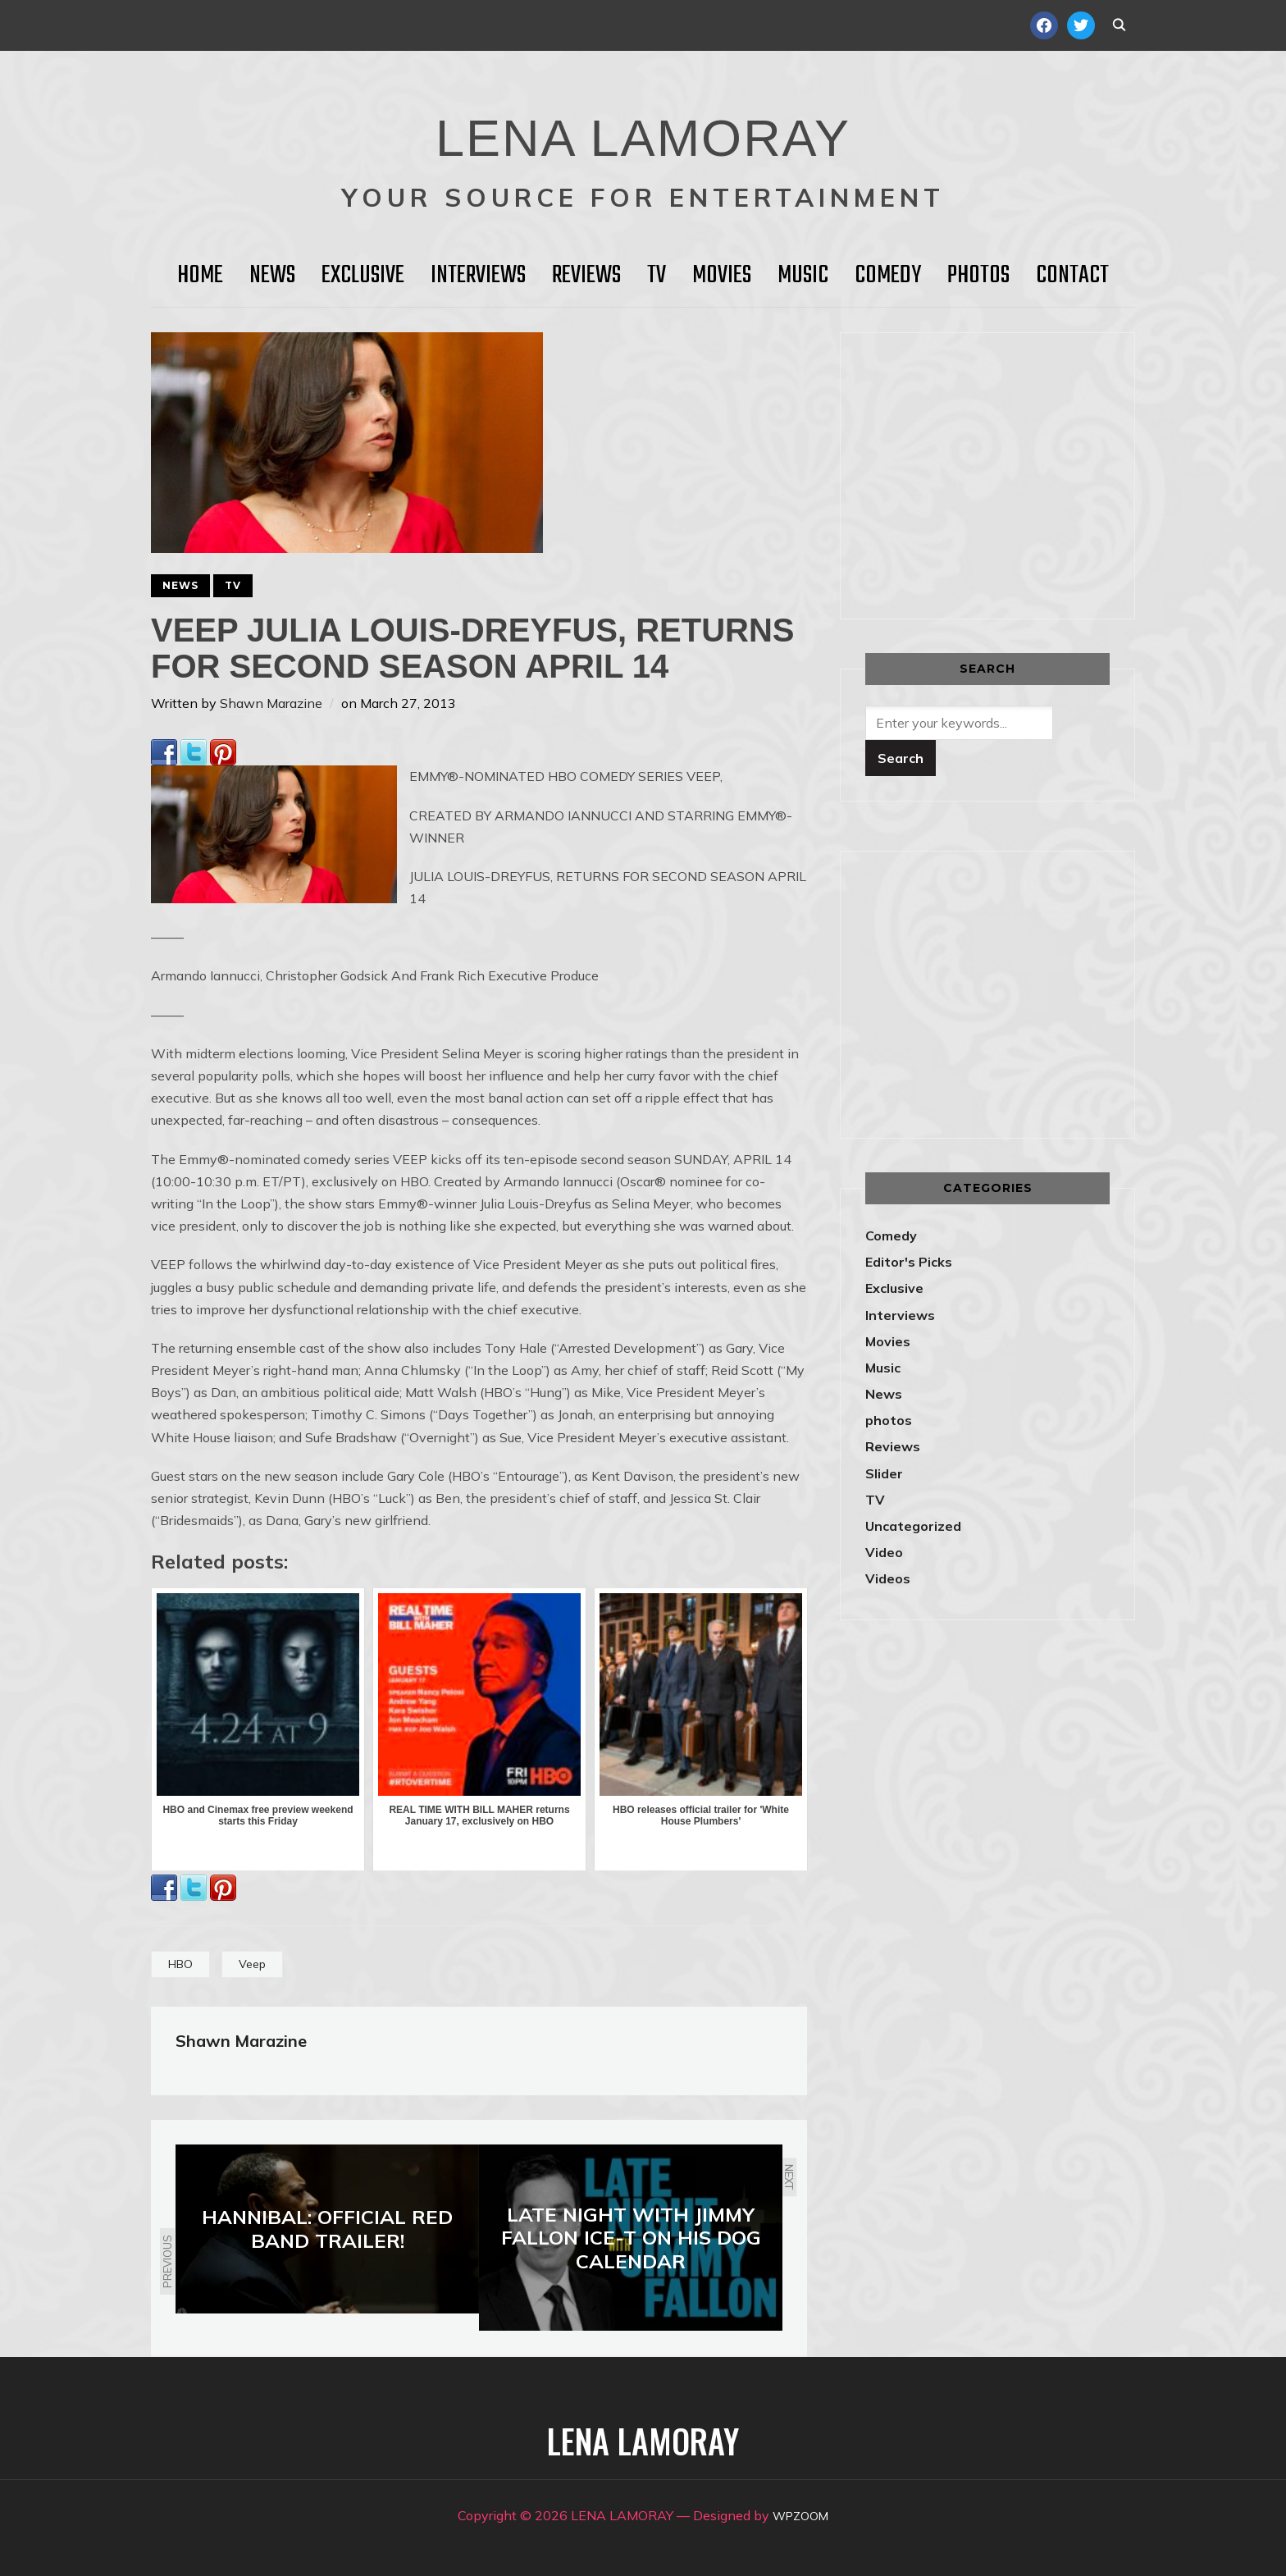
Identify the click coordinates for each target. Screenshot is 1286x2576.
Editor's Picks (908, 1262)
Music (803, 275)
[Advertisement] (1003, 472)
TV (656, 275)
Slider (884, 1473)
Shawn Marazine (271, 703)
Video (884, 1552)
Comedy (888, 275)
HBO (180, 1964)
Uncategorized (913, 1526)
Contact (1072, 275)
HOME (200, 275)
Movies (721, 275)
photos (888, 1420)
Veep (252, 1964)
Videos (887, 1578)
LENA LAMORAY (642, 127)
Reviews (586, 275)
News (272, 275)
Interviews (478, 275)
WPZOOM (800, 2515)
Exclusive (363, 275)
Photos (978, 275)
◆ ◆ ◆ ◆ ◆
◆ **Goal**: Format the lines from the start of the rows above through the line that contains "Exclusive (363, 275)", inclusive, as a Markdown table with the columns No. and Text. Put a number and one line in each table row, skip blank lines, and leave the pictures out.

◆ **Solution below**:
| No. | Text |
|---|---|
| 1 | Identify the click coordinates for each target. Screenshot is 1286x2576. |
| 2 | Editor's Picks (908, 1262) |
| 3 | Music (803, 275) |
| 4 | [Advertisement] (1003, 472) |
| 5 | TV (656, 275) |
| 6 | Slider (884, 1473) |
| 7 | Shawn Marazine (271, 703) |
| 8 | Video (884, 1552) |
| 9 | Comedy (888, 275) |
| 10 | HBO (180, 1964) |
| 11 | Uncategorized (913, 1526) |
| 12 | Contact (1072, 275) |
| 13 | HOME (200, 275) |
| 14 | Movies (721, 275) |
| 15 | photos (888, 1420) |
| 16 | Veep (252, 1964) |
| 17 | Videos (887, 1578) |
| 18 | LENA LAMORAY (642, 127) |
| 19 | Reviews (586, 275) |
| 20 | News (272, 275) |
| 21 | Interviews (478, 275) |
| 22 | WPZOOM (800, 2515) |
| 23 | Exclusive (363, 275) |